These gorgeous handmade crochet hooks are ergonomic, comfortable, beautiful, and reasonably priced!
*These lovely hooks were sent to me by the Etsy shop ArtOfSiberia to review. All opinions stated are my own.
Igor from ArtOfSiberia graciously sent me two of his handmade crochet hooks to try, and I love them! While I realize many of you may be reading this article in search of a cheaper alternative to the expensive Furls Alpha hooks, and I do not have an Alpha hook to compare these to, I think these are an incredible option if an $89 Furls Alpha hook is not within your budget. 🙂
Smooth, Glossy Finish
I received a 5.5 mm hook in Siberian Cedar, and a 4 mm hook in Siberian Cherry wood. The Cedar hook is a rich, dark brown, while the Cherry hook is a light honey color. They are both very lightweight. Their smooth, glossy finish allows the yarn to glide across the surface without slipping off of your hook. I think this provides the perfect amount of friction for a comfortable, moderate crochet speed. If I were trying to finish a project ASAP and needed to crochet at top speed, I would probably reach for my ultra-slick, nickel-plated Furls Odyssey. But for most projects, I think the amount of friction on these handmade wooden hooks is just right.

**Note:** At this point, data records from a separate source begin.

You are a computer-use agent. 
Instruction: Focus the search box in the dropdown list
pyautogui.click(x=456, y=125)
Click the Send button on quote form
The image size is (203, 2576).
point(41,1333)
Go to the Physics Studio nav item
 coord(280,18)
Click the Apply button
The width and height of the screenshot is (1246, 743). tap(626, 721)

The handles of these hooks have a beautiful, ergonomic, teardrop shape, much like the Furls Alpha hooks. The thickest part of the handle is quite thick (just over 3/4″). I love how the lower portion of the handle tapers in. It’s the perfect spot for my little finger to rest. I find that this helps me find just the right spot to hold the hook. The little bubble-shaped details at the end of the handle make the hook feel even more luxurious. I should also mention that these hooks are not marked with their sizes anywhere on the handles, but then again, the Furls Alpha web page does not mention the Alpha hooks as having size markings, either.

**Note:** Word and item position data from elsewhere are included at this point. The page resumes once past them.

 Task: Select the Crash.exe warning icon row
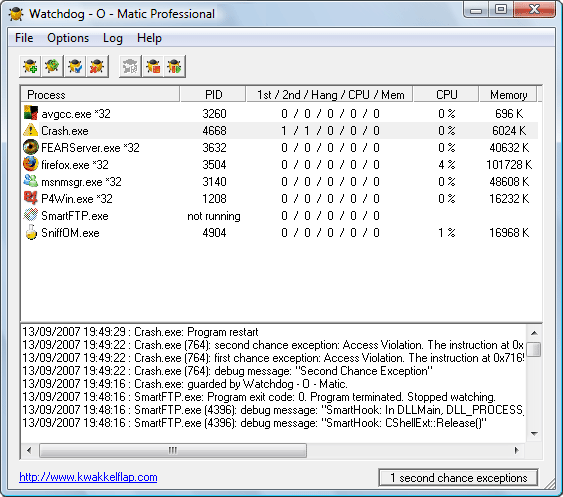pos(280,131)
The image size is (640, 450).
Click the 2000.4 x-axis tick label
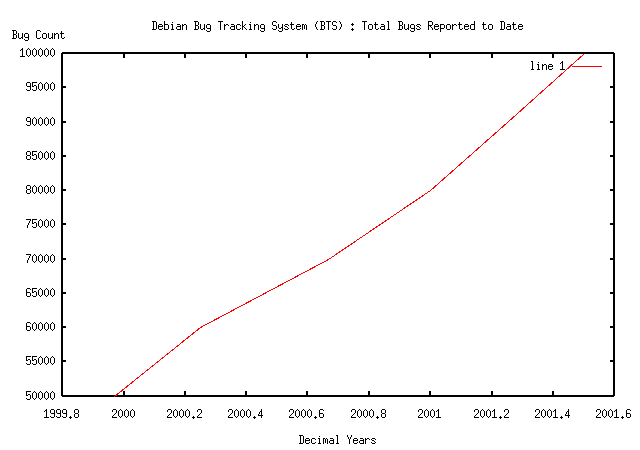(x=247, y=412)
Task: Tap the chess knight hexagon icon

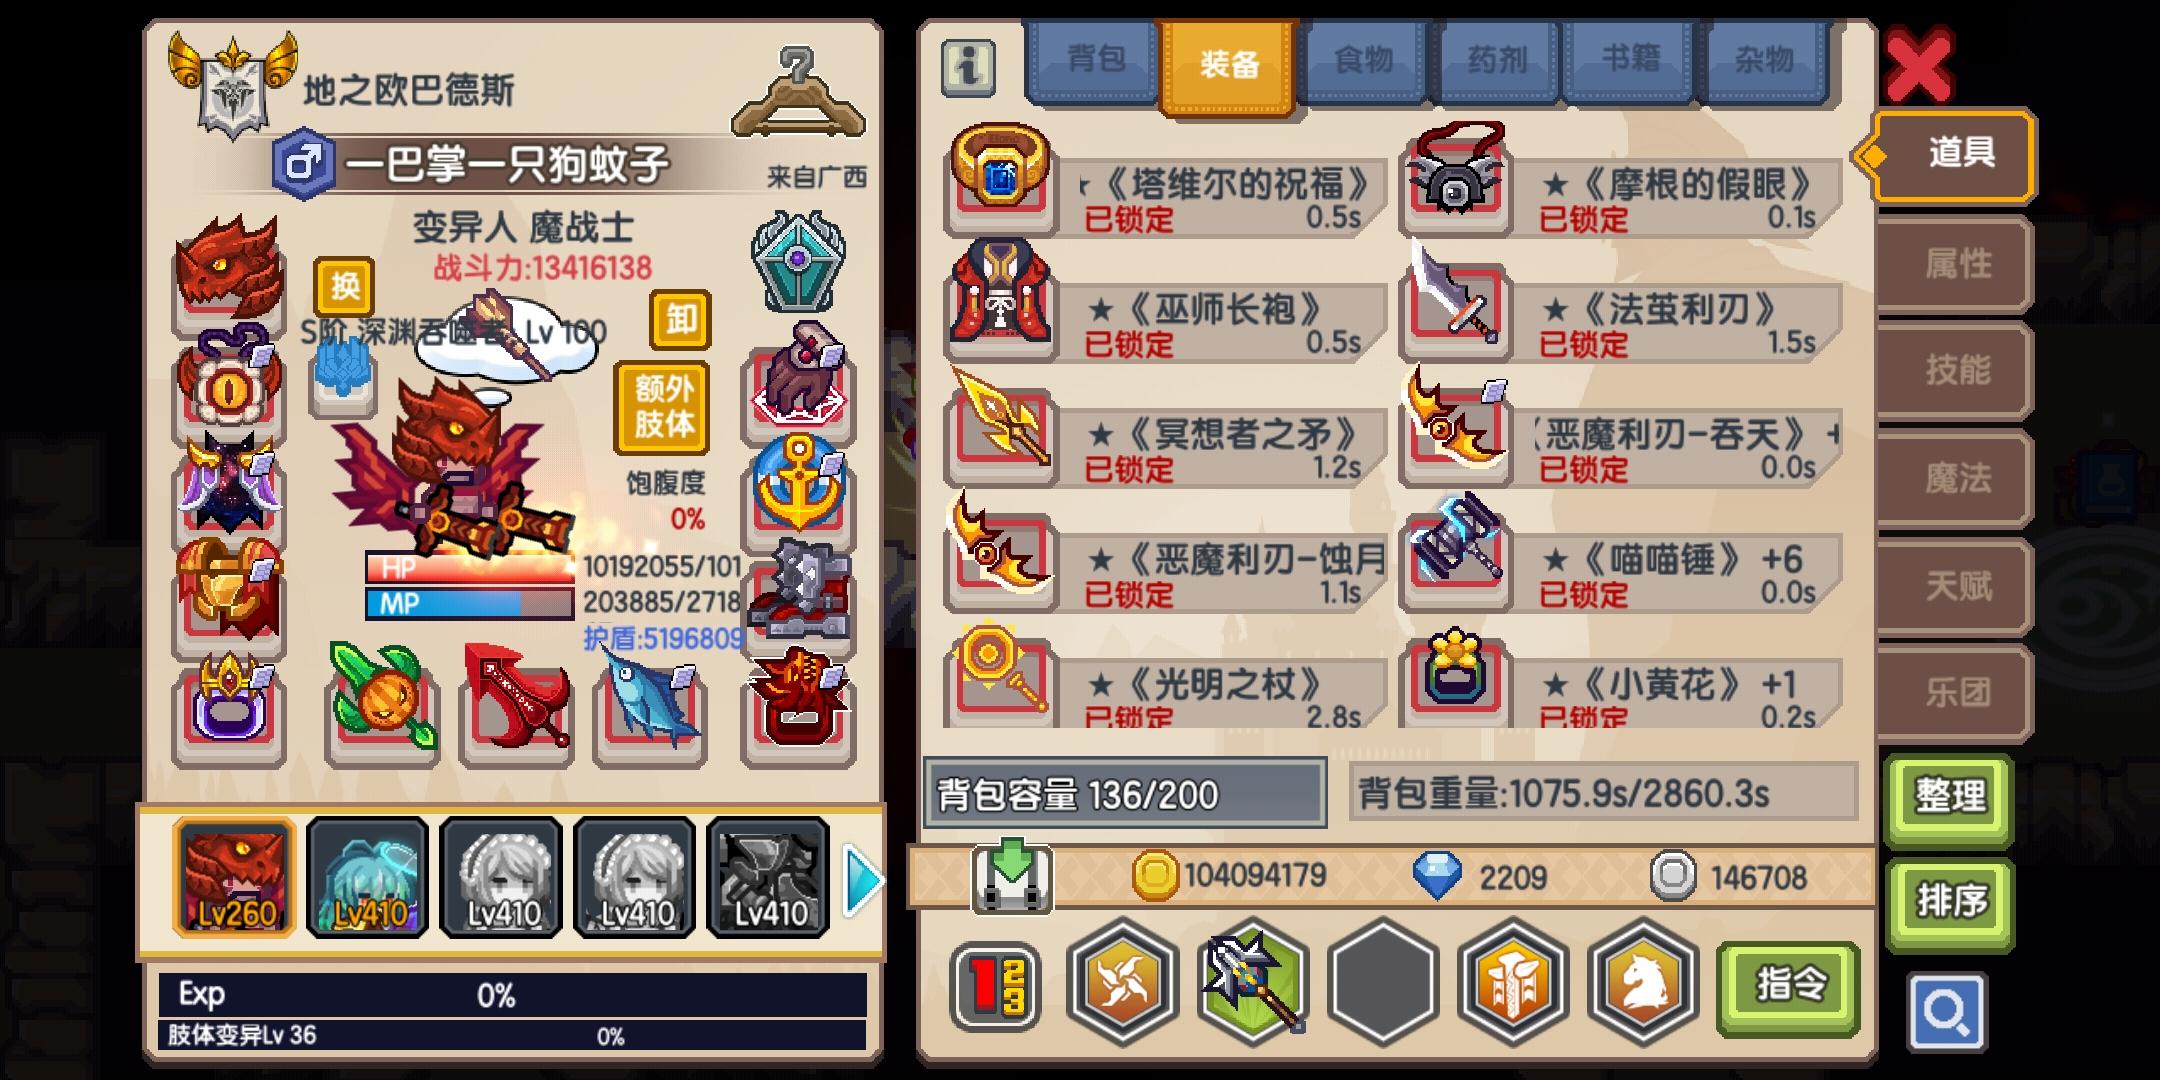Action: coord(1643,982)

The thick, ergonomic handle tapers down to an inline-style hook shape, which is similar to a Susan Bates type of hook. Many people are used to a tapered-style hook like a Boye, and I understand that, as I learned to crochet on a Boye hook and continued to use other hooks that were also of a slightly more tapered style. However, I quite like these inline hooks, even though they are a little different than what I am used to.

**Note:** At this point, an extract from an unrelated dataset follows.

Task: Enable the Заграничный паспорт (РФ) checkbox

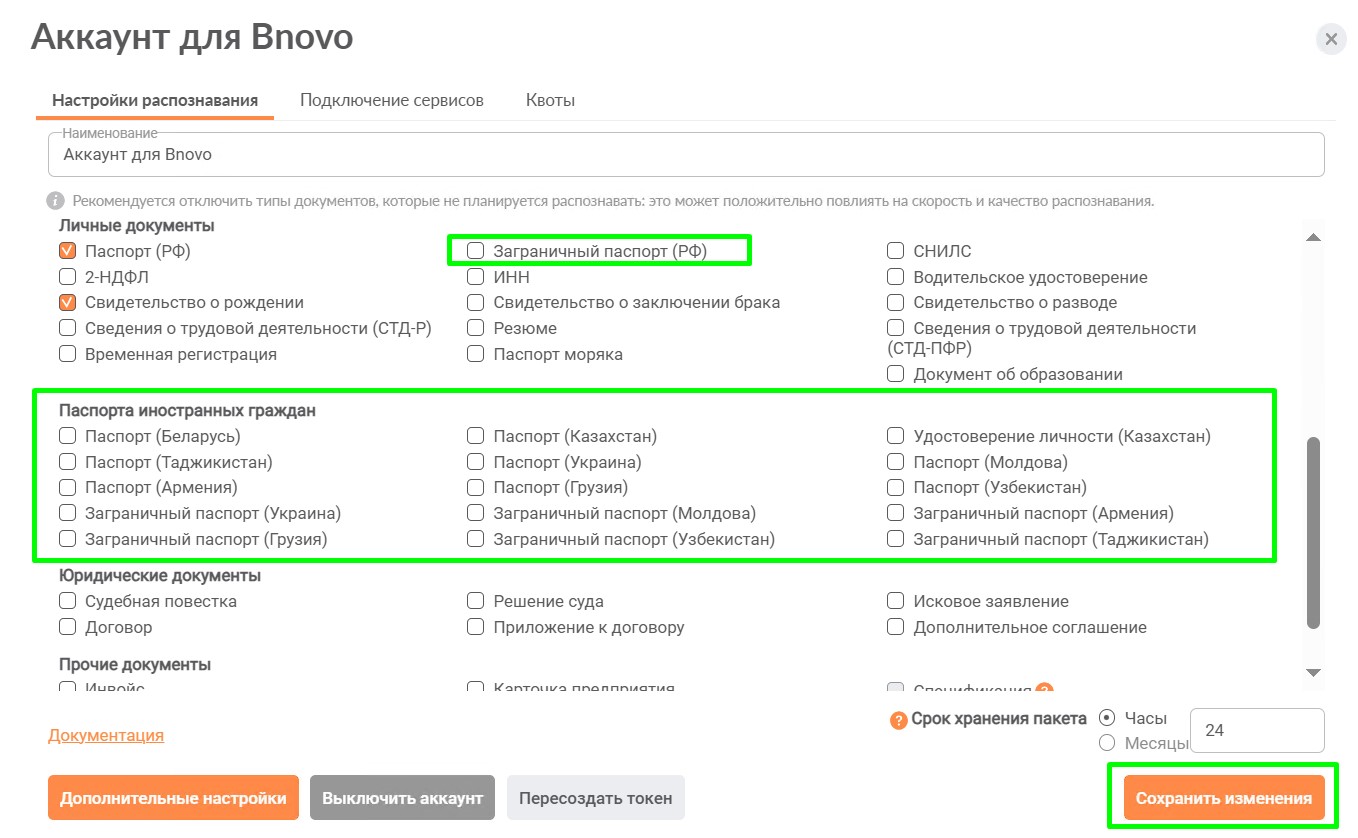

The main difference I have noticed between these two handmade hooks is the shaft length. The shaft is the narrower section between the hook and where the handle begins to taper out. The lighter-colored cherry hook has a shorter shaft than the darker cedar hook. I would suggest comparing the shaft length of these hooks to a hook you already have and enjoy using. ArtOfSiberia offers many different shapes and styles of hooks, and you’ll be able to tell from the photos which ones have a longer shaft and which ones have a shorter shaft. I find that I prefer the longer shaft of the cedar hook, but if you are a Susan Bates hook user, you may prefer the shorter shaft, which is more similar to the Susan Bates shaft length. Although both of these have a shorter shaft than the Furls Odyssey, I find all of the shaft lengths to be pretty comfortable for me.
Thanks so much to Igor at ArtOfSiberia for sending me these hooks to review! I have loved using these hooks so far, and I look forward to using them in future projects. These hooks are a great option if you’re looking for an affordable, yet beautiful ergonomic crochet hook.
What is your favorite type of crochet hook?